» OBJECTIVE
Return the material exactly as it stands, beginning with the line that contains "Personalizza [button] (686, 2216)" and continuing through the line that contains "4:09 am (169, 1646)", with both of those lines included.

» RECORDS SUPPLIED

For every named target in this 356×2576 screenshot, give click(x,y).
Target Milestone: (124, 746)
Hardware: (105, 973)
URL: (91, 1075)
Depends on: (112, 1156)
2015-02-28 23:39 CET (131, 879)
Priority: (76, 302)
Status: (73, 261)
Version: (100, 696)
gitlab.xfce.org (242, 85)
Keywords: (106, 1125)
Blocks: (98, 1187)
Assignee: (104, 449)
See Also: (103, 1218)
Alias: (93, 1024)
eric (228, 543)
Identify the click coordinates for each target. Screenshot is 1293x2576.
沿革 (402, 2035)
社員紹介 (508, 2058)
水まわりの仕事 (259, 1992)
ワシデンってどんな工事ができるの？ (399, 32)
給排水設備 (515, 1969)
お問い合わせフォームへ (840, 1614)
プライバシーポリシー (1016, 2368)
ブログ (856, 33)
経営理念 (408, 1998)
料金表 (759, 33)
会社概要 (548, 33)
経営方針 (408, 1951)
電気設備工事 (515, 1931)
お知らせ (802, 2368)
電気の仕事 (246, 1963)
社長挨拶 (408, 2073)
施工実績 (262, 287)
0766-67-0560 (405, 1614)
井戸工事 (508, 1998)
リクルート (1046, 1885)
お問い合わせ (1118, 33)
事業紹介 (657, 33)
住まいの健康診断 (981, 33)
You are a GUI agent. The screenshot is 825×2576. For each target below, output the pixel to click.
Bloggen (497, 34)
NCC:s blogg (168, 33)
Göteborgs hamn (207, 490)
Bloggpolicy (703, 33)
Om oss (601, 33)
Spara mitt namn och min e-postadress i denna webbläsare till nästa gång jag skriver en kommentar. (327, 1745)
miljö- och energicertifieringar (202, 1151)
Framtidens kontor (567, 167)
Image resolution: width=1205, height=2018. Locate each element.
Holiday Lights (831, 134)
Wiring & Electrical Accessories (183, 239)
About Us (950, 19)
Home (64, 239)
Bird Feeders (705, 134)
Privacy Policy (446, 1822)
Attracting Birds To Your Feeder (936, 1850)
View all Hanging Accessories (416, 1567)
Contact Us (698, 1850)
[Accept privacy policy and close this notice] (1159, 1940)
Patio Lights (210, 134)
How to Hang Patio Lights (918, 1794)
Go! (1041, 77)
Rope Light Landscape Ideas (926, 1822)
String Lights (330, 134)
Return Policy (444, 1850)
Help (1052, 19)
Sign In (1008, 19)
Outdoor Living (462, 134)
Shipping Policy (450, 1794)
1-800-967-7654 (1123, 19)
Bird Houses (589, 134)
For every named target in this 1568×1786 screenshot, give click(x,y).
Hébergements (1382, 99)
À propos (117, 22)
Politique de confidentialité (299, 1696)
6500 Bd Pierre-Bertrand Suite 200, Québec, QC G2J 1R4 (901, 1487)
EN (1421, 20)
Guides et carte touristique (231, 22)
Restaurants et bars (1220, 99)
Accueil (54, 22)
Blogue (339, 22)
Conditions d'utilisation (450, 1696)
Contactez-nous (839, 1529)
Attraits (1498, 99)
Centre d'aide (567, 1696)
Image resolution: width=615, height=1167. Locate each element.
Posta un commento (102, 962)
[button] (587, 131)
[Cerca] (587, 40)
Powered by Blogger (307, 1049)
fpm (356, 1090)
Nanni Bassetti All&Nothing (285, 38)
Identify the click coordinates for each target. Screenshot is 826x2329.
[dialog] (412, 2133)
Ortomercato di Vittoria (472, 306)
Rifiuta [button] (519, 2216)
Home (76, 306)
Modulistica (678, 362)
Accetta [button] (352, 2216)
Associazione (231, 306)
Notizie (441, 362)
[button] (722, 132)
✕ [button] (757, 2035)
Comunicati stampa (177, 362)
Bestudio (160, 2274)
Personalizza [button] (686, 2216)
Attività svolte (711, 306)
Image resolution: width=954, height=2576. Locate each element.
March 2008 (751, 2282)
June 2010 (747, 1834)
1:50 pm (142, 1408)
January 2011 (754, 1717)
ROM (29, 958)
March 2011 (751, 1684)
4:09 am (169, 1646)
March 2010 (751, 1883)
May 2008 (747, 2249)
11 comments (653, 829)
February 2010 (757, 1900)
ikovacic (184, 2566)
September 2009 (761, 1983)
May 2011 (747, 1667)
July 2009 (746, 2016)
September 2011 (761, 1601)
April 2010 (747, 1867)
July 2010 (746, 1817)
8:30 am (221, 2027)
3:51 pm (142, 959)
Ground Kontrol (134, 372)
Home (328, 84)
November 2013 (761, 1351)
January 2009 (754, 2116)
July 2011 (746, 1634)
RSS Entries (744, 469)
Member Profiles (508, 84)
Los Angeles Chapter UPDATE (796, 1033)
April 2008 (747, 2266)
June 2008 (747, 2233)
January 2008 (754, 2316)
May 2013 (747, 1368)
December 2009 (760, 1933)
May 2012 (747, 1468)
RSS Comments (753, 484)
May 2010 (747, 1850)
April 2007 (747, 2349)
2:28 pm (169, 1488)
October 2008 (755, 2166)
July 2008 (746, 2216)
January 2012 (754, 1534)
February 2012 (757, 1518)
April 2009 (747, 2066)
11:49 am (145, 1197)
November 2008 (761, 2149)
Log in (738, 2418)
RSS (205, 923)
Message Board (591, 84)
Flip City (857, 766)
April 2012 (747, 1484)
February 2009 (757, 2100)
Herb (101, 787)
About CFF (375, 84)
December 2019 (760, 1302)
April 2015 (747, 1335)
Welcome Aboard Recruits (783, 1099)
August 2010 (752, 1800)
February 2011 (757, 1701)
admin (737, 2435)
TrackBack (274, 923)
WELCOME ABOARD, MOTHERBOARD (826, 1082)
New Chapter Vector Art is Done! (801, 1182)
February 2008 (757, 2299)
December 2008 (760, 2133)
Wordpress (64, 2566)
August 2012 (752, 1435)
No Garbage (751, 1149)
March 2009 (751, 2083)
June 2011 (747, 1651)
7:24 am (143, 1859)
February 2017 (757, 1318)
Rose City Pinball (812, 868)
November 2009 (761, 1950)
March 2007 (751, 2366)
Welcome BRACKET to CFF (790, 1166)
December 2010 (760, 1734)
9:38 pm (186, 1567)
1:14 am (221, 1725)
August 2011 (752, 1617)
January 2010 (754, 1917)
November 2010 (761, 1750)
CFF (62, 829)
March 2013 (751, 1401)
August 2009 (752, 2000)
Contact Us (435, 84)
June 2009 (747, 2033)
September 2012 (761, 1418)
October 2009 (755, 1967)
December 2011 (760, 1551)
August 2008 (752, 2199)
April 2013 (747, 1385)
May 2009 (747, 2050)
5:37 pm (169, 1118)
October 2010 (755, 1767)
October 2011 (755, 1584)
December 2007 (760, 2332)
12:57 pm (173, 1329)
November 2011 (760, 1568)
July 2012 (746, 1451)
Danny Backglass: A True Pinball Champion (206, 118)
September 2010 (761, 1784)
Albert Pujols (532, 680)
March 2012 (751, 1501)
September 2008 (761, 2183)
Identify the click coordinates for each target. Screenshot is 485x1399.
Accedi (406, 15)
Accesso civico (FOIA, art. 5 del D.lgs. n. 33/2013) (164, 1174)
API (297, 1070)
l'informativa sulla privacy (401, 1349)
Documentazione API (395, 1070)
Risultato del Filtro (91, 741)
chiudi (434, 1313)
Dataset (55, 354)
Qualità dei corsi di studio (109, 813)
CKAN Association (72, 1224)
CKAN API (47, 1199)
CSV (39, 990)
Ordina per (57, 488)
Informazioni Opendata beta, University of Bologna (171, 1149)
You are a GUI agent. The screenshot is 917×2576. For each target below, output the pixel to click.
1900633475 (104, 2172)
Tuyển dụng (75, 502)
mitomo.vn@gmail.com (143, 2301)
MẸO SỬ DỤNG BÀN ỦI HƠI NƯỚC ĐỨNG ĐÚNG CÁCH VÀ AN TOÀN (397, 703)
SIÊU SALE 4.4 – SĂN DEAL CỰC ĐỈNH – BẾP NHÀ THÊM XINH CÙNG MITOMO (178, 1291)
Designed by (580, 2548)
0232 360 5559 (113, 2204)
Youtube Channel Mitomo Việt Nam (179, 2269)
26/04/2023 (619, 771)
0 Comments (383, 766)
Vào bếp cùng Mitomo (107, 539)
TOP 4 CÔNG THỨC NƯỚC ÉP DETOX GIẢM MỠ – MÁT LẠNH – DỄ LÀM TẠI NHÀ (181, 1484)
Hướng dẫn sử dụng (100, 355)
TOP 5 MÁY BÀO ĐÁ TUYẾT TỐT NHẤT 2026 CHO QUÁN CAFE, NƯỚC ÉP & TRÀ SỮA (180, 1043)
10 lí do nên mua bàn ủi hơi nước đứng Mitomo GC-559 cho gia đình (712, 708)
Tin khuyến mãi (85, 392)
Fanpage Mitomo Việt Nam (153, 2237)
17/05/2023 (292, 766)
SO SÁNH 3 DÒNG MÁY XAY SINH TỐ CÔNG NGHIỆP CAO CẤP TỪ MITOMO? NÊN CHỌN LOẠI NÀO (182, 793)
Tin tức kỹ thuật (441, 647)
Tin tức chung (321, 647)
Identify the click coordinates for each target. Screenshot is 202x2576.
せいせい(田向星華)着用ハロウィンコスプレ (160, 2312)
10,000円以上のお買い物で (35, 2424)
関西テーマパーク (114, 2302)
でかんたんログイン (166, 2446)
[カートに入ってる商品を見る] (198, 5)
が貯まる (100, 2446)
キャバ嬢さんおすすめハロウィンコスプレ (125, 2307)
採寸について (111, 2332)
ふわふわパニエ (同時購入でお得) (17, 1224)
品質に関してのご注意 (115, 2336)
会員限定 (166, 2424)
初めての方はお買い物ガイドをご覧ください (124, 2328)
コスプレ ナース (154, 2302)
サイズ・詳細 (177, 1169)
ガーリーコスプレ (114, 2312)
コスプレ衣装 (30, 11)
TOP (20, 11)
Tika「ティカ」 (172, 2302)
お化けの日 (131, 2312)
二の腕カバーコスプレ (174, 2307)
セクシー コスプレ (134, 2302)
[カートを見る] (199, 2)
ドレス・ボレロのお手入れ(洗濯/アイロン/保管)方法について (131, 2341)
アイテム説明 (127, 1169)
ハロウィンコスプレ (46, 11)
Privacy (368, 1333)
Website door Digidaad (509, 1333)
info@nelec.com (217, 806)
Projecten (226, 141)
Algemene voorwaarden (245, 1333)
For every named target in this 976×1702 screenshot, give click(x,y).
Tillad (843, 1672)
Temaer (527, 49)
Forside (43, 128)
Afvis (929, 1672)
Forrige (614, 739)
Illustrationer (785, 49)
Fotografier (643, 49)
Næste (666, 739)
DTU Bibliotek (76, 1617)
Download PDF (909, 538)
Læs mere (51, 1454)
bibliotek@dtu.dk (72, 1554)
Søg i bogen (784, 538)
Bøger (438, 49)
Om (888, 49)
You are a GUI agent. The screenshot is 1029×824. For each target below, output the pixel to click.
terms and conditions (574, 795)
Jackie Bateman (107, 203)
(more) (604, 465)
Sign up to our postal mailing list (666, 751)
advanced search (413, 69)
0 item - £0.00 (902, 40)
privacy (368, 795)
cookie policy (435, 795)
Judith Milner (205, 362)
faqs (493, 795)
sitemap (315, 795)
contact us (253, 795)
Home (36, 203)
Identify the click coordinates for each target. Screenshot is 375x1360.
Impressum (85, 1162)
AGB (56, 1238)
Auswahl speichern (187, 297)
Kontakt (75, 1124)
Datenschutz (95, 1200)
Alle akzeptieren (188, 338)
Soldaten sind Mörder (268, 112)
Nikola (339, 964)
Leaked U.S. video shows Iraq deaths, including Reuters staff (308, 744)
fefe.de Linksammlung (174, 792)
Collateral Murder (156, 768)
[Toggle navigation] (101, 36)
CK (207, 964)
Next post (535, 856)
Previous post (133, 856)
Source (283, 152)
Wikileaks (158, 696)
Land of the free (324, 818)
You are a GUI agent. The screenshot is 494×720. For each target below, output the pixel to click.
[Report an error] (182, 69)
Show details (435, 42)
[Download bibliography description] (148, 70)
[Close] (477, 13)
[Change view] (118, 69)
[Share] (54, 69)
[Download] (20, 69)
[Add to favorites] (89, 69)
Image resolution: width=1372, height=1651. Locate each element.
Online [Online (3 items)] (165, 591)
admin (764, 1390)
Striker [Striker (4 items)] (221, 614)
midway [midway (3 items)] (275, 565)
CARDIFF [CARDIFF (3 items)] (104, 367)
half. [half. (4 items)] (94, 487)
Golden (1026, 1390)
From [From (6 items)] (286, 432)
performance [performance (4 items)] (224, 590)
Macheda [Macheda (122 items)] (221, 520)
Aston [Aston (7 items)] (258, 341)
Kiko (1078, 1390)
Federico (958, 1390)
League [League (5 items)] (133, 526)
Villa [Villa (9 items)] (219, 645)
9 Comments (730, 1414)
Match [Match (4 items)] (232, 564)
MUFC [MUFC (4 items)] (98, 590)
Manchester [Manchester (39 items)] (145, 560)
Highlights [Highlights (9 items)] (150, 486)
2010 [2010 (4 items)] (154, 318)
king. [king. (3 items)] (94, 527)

» THE OUTPUT
Personalizza [button] (686, 2216)
Attività svolte (711, 306)
Image resolution: width=954, height=2576. Locate each element.
March 2008 (751, 2282)
June 2010 (747, 1834)
1:50 pm (142, 1408)
January 2011 (754, 1717)
ROM (29, 958)
March 2011 (751, 1684)
4:09 am (169, 1646)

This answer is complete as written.